*** Begin section ***

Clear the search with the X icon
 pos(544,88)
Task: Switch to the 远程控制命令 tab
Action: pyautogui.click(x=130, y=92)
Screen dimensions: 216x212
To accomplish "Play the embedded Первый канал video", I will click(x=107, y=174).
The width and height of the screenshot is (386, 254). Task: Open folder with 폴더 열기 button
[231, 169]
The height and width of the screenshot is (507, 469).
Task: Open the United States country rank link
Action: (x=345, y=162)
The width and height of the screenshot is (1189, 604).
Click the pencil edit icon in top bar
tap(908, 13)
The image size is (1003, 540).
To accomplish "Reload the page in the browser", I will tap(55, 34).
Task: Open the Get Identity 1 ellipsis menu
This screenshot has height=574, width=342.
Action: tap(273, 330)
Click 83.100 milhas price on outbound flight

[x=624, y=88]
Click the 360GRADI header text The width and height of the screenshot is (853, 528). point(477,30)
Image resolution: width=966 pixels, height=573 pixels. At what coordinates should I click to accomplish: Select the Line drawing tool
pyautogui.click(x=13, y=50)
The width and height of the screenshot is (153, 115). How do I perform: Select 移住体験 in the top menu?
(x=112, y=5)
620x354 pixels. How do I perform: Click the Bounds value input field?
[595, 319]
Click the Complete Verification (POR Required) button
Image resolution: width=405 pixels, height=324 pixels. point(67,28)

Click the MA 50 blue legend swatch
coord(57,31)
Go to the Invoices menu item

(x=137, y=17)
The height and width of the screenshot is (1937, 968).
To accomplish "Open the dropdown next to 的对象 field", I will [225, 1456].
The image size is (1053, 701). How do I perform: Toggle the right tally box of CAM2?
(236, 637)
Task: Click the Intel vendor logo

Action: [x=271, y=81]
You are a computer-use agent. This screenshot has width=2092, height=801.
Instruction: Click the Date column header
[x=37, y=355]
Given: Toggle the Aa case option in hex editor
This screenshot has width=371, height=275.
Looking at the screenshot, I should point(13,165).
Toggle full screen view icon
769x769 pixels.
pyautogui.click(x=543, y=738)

*** End section ***

Problem details »
Copy out each line of the data in which the word "will" appears.

Expected answer »
To accomplish "Play the embedded Первый канал video", I will click(x=107, y=174).
To accomplish "Reload the page in the browser", I will tap(55, 34).
To accomplish "Open the dropdown next to 的对象 field", I will [225, 1456].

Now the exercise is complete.